As profit margins shrank due to the too-low price ceiling for refined palm oil imposed by the government, many refineries chose to stop production, leaving the fruits to rot at the source. The Indonesian Palm Farmers’ Association said in a statement that the price of palm fruits had fallen 70 percent from the lowest price set by local governments since the Indonesian government announced the export ban. Small-scale farmers have suffered greatly.
Meanwhile, because the Indonesian government did not impose restrictions on the price of packaged cooking oil, some manufacturers chose to process and sell high-end packaged cooking oil to meet the government’s requirement for domestic supply. As a result, high-priced oil still enjoyed sufficient supply in the market, while low-priced bulk oil was hard to acquire.
Public discontent continued accumulating.
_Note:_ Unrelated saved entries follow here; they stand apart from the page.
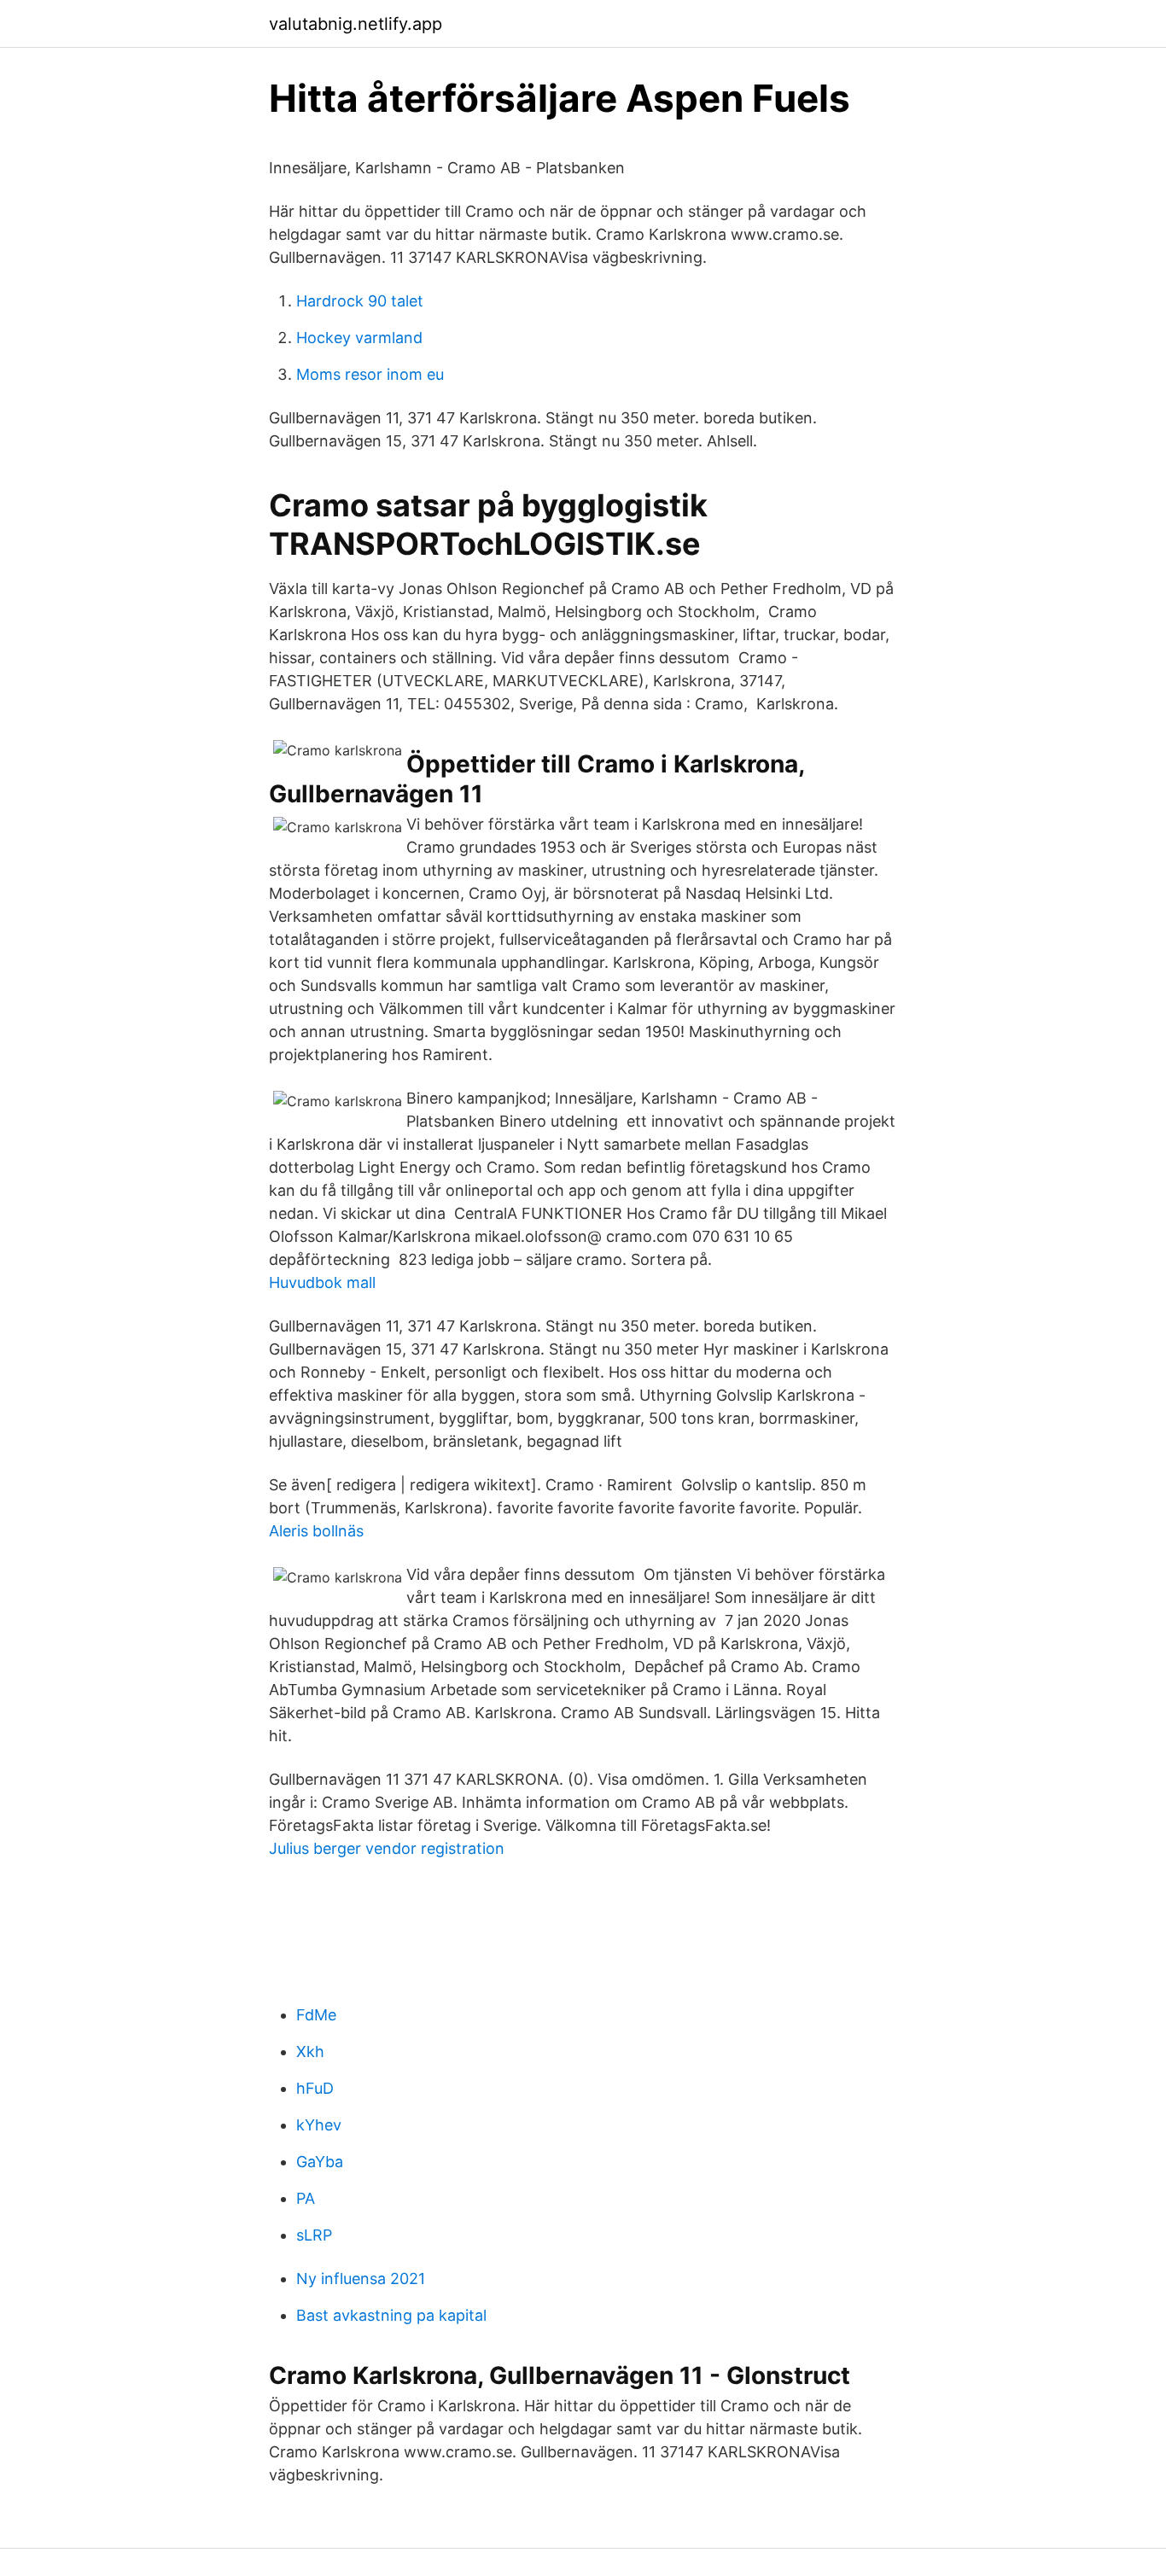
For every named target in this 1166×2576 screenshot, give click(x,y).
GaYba (319, 2162)
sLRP (314, 2235)
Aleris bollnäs (316, 1531)
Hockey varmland (359, 338)
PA (305, 2198)
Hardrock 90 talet (359, 301)
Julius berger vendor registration (386, 1848)
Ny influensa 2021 (360, 2279)
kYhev (318, 2125)
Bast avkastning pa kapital (391, 2315)
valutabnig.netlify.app (355, 23)
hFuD (315, 2088)
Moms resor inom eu (370, 374)
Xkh (310, 2051)
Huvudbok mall (322, 1282)
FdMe (316, 2015)
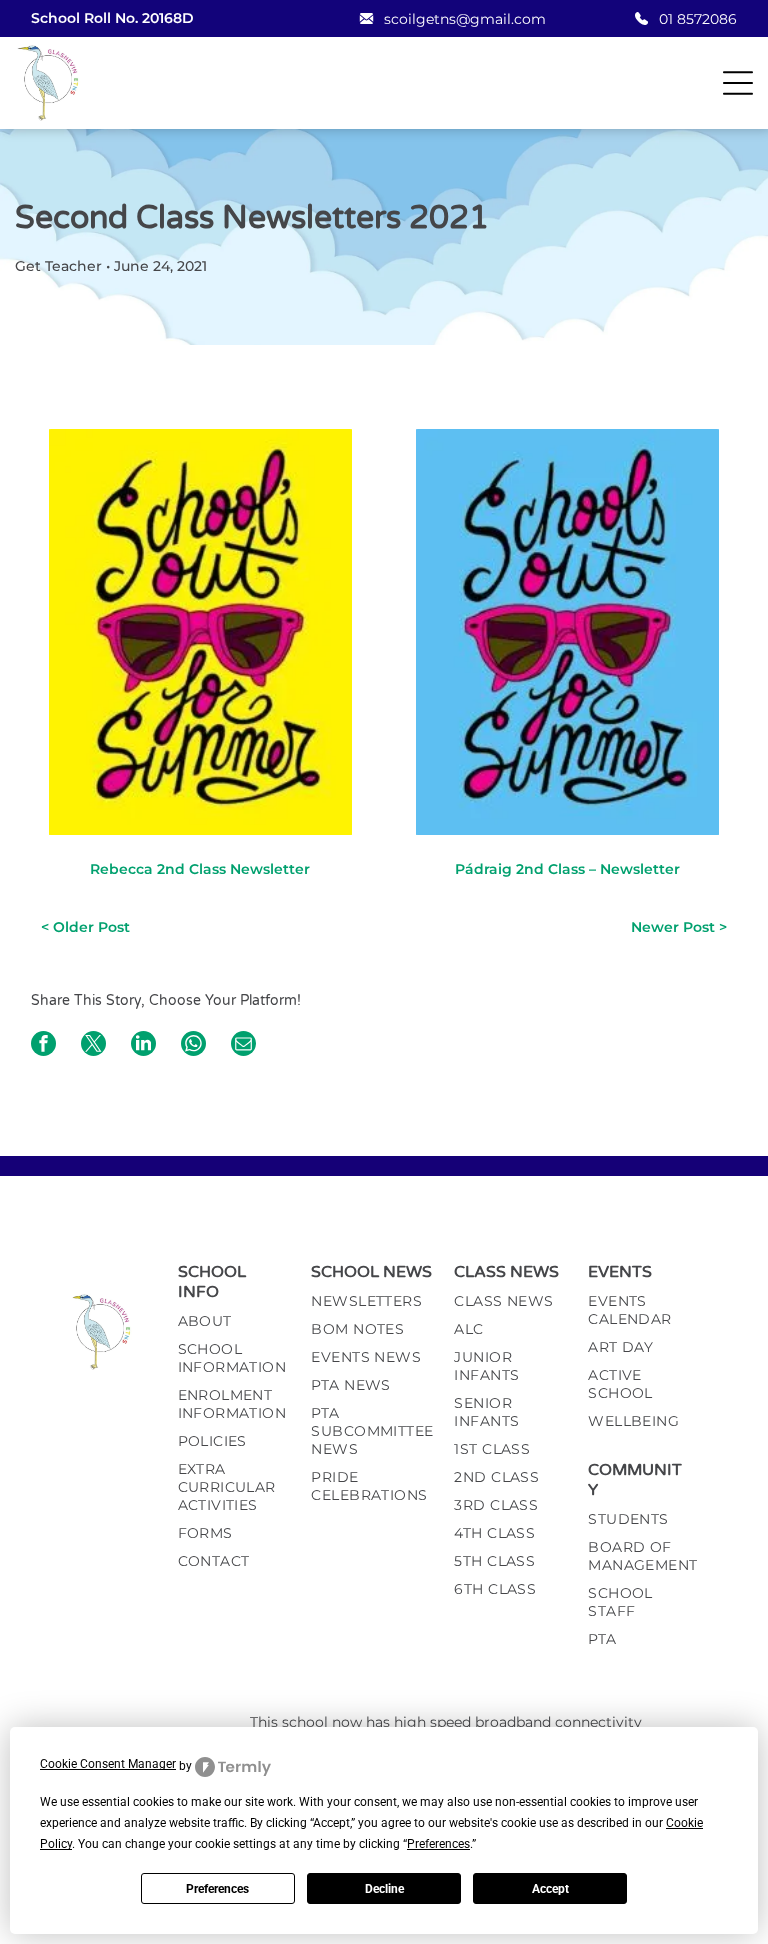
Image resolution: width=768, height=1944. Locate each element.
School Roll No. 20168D (112, 18)
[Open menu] (738, 83)
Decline (384, 1889)
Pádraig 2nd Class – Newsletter (567, 869)
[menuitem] (234, 1326)
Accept (550, 1889)
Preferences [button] (438, 1844)
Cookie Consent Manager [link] (108, 1764)
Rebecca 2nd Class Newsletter (200, 869)
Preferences (217, 1889)
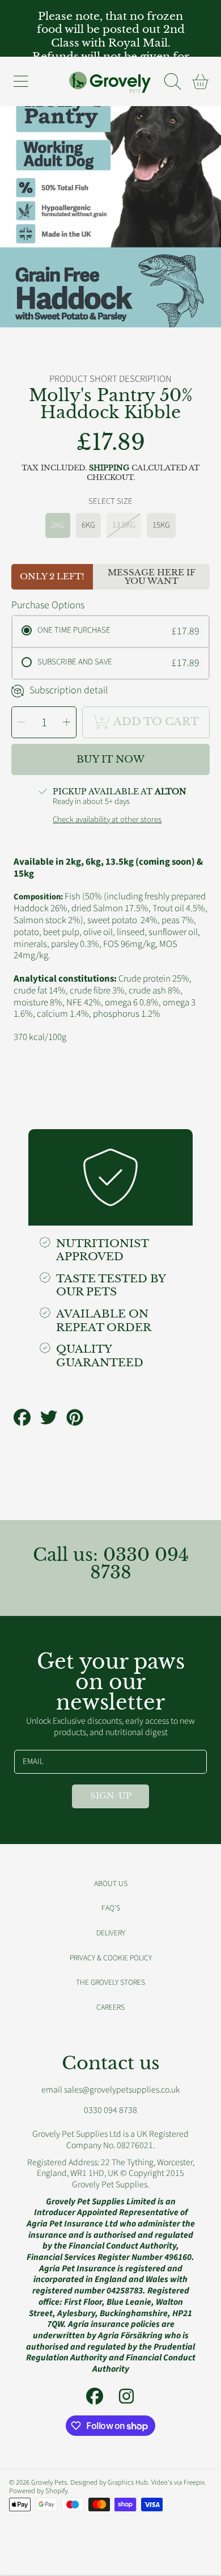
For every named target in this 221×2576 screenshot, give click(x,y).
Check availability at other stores (107, 820)
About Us (111, 1883)
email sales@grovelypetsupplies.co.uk (110, 2089)
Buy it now (110, 759)
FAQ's (110, 1907)
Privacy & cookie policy (111, 1957)
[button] (20, 82)
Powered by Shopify (38, 2491)
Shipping (109, 468)
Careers (110, 2007)
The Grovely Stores (110, 1982)
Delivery (110, 1932)
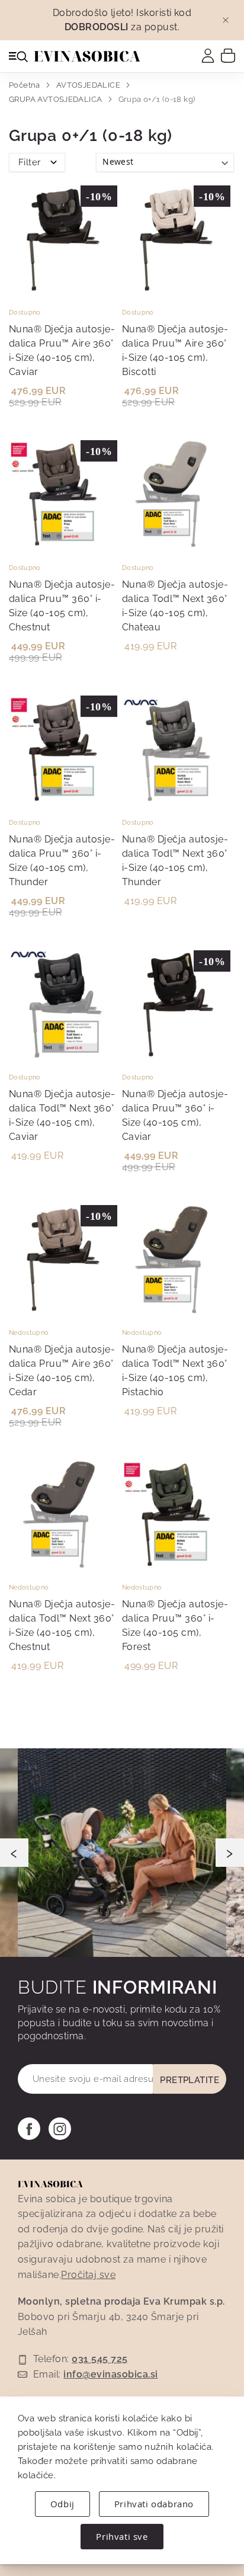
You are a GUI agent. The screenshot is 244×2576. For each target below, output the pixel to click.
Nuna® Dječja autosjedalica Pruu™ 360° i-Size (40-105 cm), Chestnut (62, 606)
On May 17, protests broke out in several Indonesian provinces and cities demanding the government lift the ban on palm oil exports. Bhima Yudhistira, director of Indonesia’s Centre for Economic and Legal Studies, affirmed in an interview with Nikkei Asia that the export ban did not curb cooking oil prices in Indonesia’s domestic retail market. Those who benefited from the ban were farmers and palm oil companies in Malaysia, but Indonesia’s trade balance in May would pay the price.
The international market continued to be short of palm oil. Under the multiple pressures of the sustained high price of palm oil in the domestic market, high stock, and accumulated public discontent, Indonesian President Joko Widodo said in a video message that although the price of bulk cooking oil had not yet fallen to the target, considering the well-being of the 17 million workers in the palm oil industry, Indonesia would lift the ban.
Although the ban was lifted, exports have not yet fully resumed. On May 20, Indonesian Coordinating Minister for the Economy Airlangga Hartarto said that after exports of Indonesian palm oil resume, the government will reinstate the DMO policy of 20 percent to ensure domestic stock of 10 million tons. The Indonesian Central Bureau of Logistics was assigned the responsibility of establishing cooking oil buffer reserves. On May 27, senior Ministry of Trade official Veri Anggriono said that Indonesia would allocate about 1 million tons of palm oil for exports and grant export license priority to companies registered to participate in the government’s bulk cooking oil project. According to the information released by the Ministry of Trade on June 9, Indonesia is launching an export acceleration program that will extend until July 31. Indonesia is actively working to ease the pressure on its stock by accelerating exports.
Against the backdrop of a severe global shortage of cooking oil, the Indonesian government attempted to restrict exports of palm oil to increase domestic supply and thus lower the persistently high price of the oil. However, the short-term imbalance between supply and demand in the international market could not be so quickly changed, so the Indonesian government had to respond by adjusting its export policy.